During symmetry breaking there is less order and more chaos, and the fundamental characteristics of the universe are radically altered

Tuesday, February 11, 2014

Driven

I began writing this last week.

I thought it would be impossible to talk about these things: to tell the story of Sjors and Hans and everything that happened with MIVD and Mac. It felt trapped inside. I didn't know if I could pry it loose.

Now it is loosed. I keep trying to work on my projects, but the words for this story pour out of me. I keep a document open so I have a place to dump them so I can return to my work projects. But the words accumulate and I have to relieve them once more. In the past week I've written 14,000 words. Everything I write, I pass to Marie. Witness to every event, she reads and comments on my recollections.

It is important to me to keep the fidelity of every memory, every conversation, every moment I spent with Sjors.
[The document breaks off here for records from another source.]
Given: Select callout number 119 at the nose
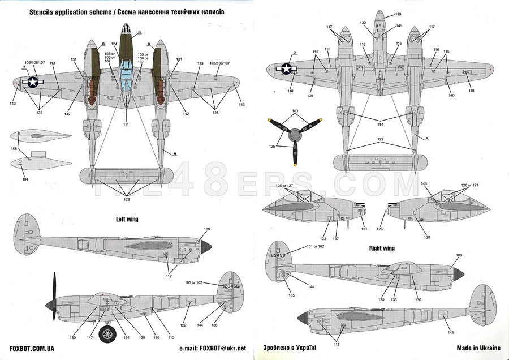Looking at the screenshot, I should coord(398,14).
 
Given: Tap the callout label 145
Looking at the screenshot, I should coord(399,26).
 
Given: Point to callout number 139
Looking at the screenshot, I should coord(310,96).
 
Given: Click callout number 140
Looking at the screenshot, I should coord(451,96).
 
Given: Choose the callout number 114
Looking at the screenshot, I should coord(379,124).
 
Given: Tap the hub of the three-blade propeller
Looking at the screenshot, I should coord(294,136).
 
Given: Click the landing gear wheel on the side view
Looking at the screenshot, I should coord(107,334).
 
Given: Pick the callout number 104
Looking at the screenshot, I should coord(24,179).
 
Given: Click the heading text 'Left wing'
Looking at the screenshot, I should coord(127,218).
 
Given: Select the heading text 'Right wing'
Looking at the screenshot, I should coord(381,248).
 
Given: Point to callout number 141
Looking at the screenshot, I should coord(451,332).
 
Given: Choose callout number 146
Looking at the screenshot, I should coord(424,184).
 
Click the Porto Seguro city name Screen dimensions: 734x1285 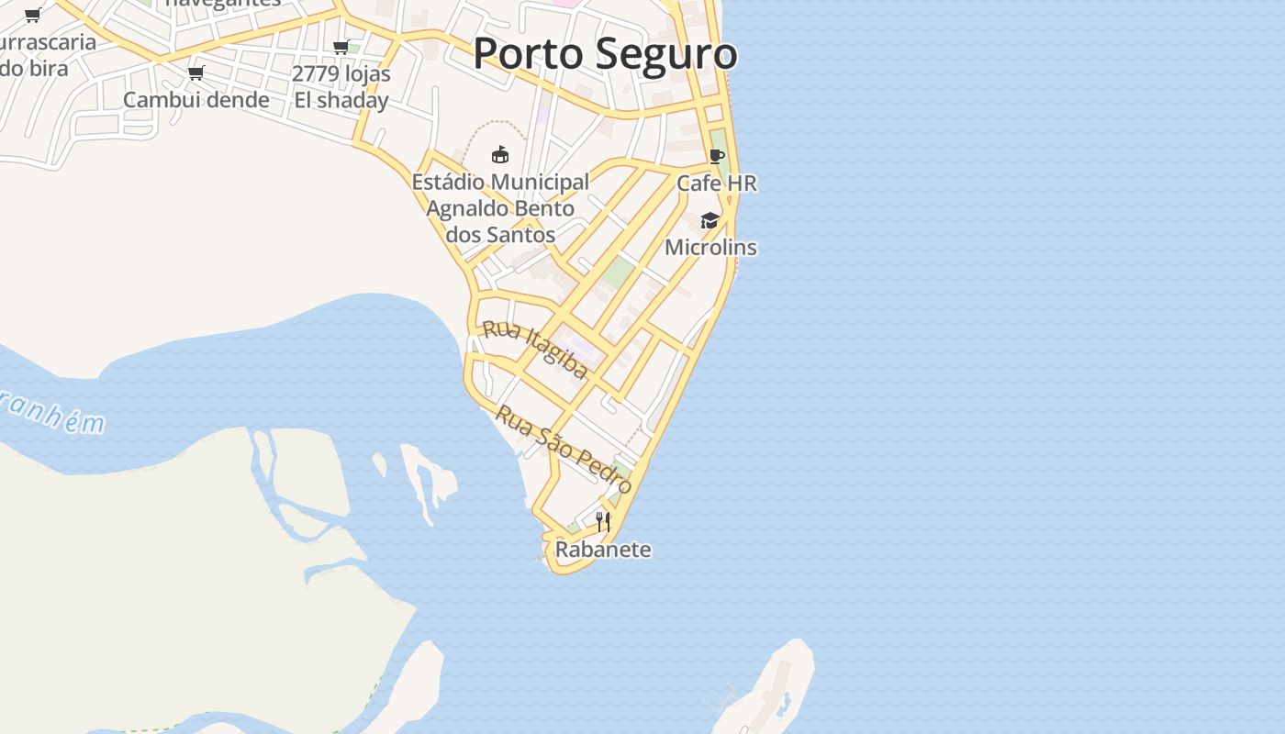pos(605,53)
I think this is because they tried to take them away from me. He lied, said it never happened. There is nothing worse that someone can do than to corrupt your memories. I will always hate them for trying to rewrite history.

I have a video that Sjors made for me when I was grieving the loss of Hans. He looks into the camera, speaks frankly about the difficult position he's put me in, and tells me that he loves me, he fears, forever. I couldn't look at that video for so long while Sjors was writing such awful messages to me. It hurt too badly. But I found it yesterday and watched it, feeling that this was a different person, a different lifetime ago.

Did you believe what you said then, Sjors? I have to think that you did. What the fuck happened to you? I would give anything to know the details of your side of this nightmare. What happened to you in August and September 2011 when they made you their boy again? Tell me that story and I'll buy you a beer.

I don't have the audacity to believe that anyone would give a shit about this story besides me. But I will write it down. I will put it all in one place. I will own this narrative.